**PROBLEM STATEMENT:**
Give the entries again exactly, every one of them.
★ ★ ★ ★ ★
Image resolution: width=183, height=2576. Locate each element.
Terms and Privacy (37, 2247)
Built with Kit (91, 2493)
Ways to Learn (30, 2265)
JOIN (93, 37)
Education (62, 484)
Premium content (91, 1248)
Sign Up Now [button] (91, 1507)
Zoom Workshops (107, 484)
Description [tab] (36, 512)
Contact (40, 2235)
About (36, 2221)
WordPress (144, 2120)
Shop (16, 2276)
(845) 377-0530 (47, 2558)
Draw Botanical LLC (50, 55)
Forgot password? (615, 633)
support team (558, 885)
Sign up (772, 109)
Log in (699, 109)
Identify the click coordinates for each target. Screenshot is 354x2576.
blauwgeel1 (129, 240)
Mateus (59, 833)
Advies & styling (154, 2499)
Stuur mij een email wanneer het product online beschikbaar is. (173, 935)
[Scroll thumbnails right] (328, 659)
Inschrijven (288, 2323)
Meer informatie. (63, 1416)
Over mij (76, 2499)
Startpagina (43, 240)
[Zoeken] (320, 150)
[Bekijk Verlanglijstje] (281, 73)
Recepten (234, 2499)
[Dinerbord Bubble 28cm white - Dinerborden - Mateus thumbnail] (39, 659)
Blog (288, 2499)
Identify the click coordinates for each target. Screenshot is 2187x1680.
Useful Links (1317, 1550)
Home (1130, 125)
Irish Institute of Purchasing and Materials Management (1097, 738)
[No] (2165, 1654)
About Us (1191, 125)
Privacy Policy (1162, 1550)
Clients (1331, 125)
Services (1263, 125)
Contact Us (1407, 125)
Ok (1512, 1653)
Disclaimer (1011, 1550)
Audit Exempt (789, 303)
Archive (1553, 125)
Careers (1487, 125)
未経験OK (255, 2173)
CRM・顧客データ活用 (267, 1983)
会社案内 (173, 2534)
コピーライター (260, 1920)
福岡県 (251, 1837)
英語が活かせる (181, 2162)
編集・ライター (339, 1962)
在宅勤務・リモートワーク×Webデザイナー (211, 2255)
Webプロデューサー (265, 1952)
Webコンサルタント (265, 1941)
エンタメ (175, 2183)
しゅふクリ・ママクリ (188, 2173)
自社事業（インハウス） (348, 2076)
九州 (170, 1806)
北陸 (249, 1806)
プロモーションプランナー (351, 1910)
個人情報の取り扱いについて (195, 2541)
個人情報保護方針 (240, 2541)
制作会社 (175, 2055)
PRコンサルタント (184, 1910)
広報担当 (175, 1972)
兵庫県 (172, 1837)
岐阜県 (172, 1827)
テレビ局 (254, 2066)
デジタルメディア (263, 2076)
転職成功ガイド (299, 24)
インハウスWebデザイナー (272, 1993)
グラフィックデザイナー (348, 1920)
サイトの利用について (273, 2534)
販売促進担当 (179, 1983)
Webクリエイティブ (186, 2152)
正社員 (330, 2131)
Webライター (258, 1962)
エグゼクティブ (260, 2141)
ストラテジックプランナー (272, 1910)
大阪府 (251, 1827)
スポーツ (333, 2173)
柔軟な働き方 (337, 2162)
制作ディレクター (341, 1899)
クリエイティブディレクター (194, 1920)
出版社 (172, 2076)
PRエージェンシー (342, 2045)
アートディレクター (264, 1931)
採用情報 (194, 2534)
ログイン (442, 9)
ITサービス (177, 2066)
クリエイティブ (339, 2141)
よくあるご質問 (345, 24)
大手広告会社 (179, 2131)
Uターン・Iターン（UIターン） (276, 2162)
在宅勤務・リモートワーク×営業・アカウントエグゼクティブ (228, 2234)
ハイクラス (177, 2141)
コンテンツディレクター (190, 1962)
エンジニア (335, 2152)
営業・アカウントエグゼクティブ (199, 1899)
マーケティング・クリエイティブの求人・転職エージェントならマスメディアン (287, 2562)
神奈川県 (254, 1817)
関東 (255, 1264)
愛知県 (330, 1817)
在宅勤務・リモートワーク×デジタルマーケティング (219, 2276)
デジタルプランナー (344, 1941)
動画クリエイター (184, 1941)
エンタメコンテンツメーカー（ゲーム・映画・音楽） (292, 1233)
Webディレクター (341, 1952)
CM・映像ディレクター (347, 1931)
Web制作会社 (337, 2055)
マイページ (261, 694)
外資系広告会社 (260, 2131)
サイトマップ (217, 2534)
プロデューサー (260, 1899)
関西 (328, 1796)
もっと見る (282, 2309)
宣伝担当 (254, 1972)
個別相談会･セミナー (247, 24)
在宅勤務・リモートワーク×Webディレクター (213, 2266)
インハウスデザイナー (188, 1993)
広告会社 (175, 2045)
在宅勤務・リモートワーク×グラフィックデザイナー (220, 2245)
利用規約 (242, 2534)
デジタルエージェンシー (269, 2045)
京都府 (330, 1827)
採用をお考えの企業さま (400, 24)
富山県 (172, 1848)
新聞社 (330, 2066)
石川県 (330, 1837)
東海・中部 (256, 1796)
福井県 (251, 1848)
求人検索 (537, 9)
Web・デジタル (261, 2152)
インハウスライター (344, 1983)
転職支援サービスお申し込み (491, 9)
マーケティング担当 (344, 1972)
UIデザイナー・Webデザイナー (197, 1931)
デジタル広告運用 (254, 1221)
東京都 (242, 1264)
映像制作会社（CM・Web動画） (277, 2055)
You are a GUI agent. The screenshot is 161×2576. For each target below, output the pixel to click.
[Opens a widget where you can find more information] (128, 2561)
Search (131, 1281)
★ ★ ★ ★ ★
**RESULT FOR THIS EXERCISE:**
Image resolution: width=183, height=2576. Locate each element.
Terms and Privacy (37, 2247)
Built with Kit (91, 2493)
Ways to Learn (30, 2265)
JOIN (93, 37)
Education (62, 484)
Premium content (91, 1248)
Sign Up Now [button] (91, 1507)
Zoom Workshops (107, 484)
Description [tab] (36, 512)
Contact (40, 2235)
About (36, 2221)
WordPress (144, 2120)
Shop (16, 2276)
(845) 377-0530 (47, 2558)
Draw Botanical LLC (50, 55)
Forgot password? (615, 633)
support team (558, 885)
Sign up (772, 109)
Log in (699, 109)
Identify the click coordinates for each target. Screenshot is 354x2576.
blauwgeel1 (129, 240)
Mateus (59, 833)
Advies & styling (154, 2499)
Stuur mij een email wanneer het product online beschikbaar is. (173, 935)
[Scroll thumbnails right] (328, 659)
Inschrijven (288, 2323)
Meer informatie. (63, 1416)
Over mij (76, 2499)
Startpagina (43, 240)
[Zoeken] (320, 150)
[Bekijk Verlanglijstje] (281, 73)
Recepten (234, 2499)
[Dinerbord Bubble 28cm white - Dinerborden - Mateus thumbnail] (39, 659)
Blog (288, 2499)
Identify the click coordinates for each target. Screenshot is 2187x1680.
Useful Links (1317, 1550)
Home (1130, 125)
Irish Institute of Purchasing and Materials Management (1097, 738)
[No] (2165, 1654)
About Us (1191, 125)
Privacy Policy (1162, 1550)
Clients (1331, 125)
Services (1263, 125)
Contact Us (1407, 125)
Ok (1512, 1653)
Disclaimer (1011, 1550)
Audit Exempt (789, 303)
Archive (1553, 125)
Careers (1487, 125)
未経験OK (255, 2173)
CRM・顧客データ活用 (267, 1983)
会社案内 (173, 2534)
コピーライター (260, 1920)
福岡県 (251, 1837)
英語が活かせる (181, 2162)
編集・ライター (339, 1962)
在宅勤務・リモートワーク×Webデザイナー (211, 2255)
Webプロデューサー (265, 1952)
Webコンサルタント (265, 1941)
エンタメ (175, 2183)
しゅふクリ・ママクリ (188, 2173)
自社事業（インハウス） (348, 2076)
九州 (170, 1806)
北陸 (249, 1806)
プロモーションプランナー (351, 1910)
個人情報の取り扱いについて (195, 2541)
個人情報保護方針 (240, 2541)
制作会社 (175, 2055)
PRコンサルタント (184, 1910)
広報担当 (175, 1972)
兵庫県 (172, 1837)
岐阜県 (172, 1827)
テレビ局 (254, 2066)
デジタルメディア (263, 2076)
転職成功ガイド (299, 24)
インハウスWebデザイナー (272, 1993)
グラフィックデザイナー (348, 1920)
サイトの利用について (273, 2534)
販売促進担当 (179, 1983)
Webクリエイティブ (186, 2152)
正社員 (330, 2131)
Webライター (258, 1962)
エグゼクティブ (260, 2141)
ストラテジックプランナー (272, 1910)
大阪府 (251, 1827)
スポーツ (333, 2173)
柔軟な働き方 (337, 2162)
制作ディレクター (341, 1899)
クリエイティブディレクター (194, 1920)
出版社 (172, 2076)
PRエージェンシー (342, 2045)
アートディレクター (264, 1931)
採用情報 (194, 2534)
ログイン (442, 9)
ITサービス (177, 2066)
クリエイティブ (339, 2141)
よくあるご質問 (345, 24)
大手広告会社 (179, 2131)
Uターン・Iターン（UIターン） (276, 2162)
在宅勤務・リモートワーク×営業・アカウントエグゼクティブ (228, 2234)
ハイクラス (177, 2141)
コンテンツディレクター (190, 1962)
エンジニア (335, 2152)
営業・アカウントエグゼクティブ (199, 1899)
マーケティング・クリエイティブの求人・転職エージェントならマスメディアン (287, 2562)
神奈川県 (254, 1817)
関東 (255, 1264)
愛知県 (330, 1817)
在宅勤務・リモートワーク×デジタルマーケティング (219, 2276)
デジタルプランナー (344, 1941)
動画クリエイター (184, 1941)
エンタメコンテンツメーカー（ゲーム・映画・音楽） (292, 1233)
Webディレクター (341, 1952)
CM・映像ディレクター (347, 1931)
Web制作会社 (337, 2055)
マイページ (261, 694)
外資系広告会社 (260, 2131)
サイトマップ (217, 2534)
プロデューサー (260, 1899)
関西 (328, 1796)
もっと見る (282, 2309)
宣伝担当 (254, 1972)
個別相談会･セミナー (247, 24)
在宅勤務・リモートワーク×Webディレクター (213, 2266)
インハウスデザイナー (188, 1993)
広告会社 (175, 2045)
在宅勤務・リモートワーク×グラフィックデザイナー (220, 2245)
利用規約 (242, 2534)
デジタルエージェンシー (269, 2045)
京都府 (330, 1827)
採用をお考えの企業さま (400, 24)
富山県 (172, 1848)
新聞社 (330, 2066)
石川県 (330, 1837)
東海・中部 (256, 1796)
福井県 (251, 1848)
求人検索 (537, 9)
Web・デジタル (261, 2152)
インハウスライター (344, 1983)
転職支援サービスお申し込み (491, 9)
マーケティング担当 (344, 1972)
UIデザイナー・Webデザイナー (197, 1931)
デジタル広告運用 (254, 1221)
東京都 (242, 1264)
映像制作会社（CM・Web動画） (277, 2055)
You are a GUI agent. The screenshot is 161×2576. For each target below, output the pixel to click.
[Opens a widget where you can find more information] (128, 2561)
Search (131, 1281)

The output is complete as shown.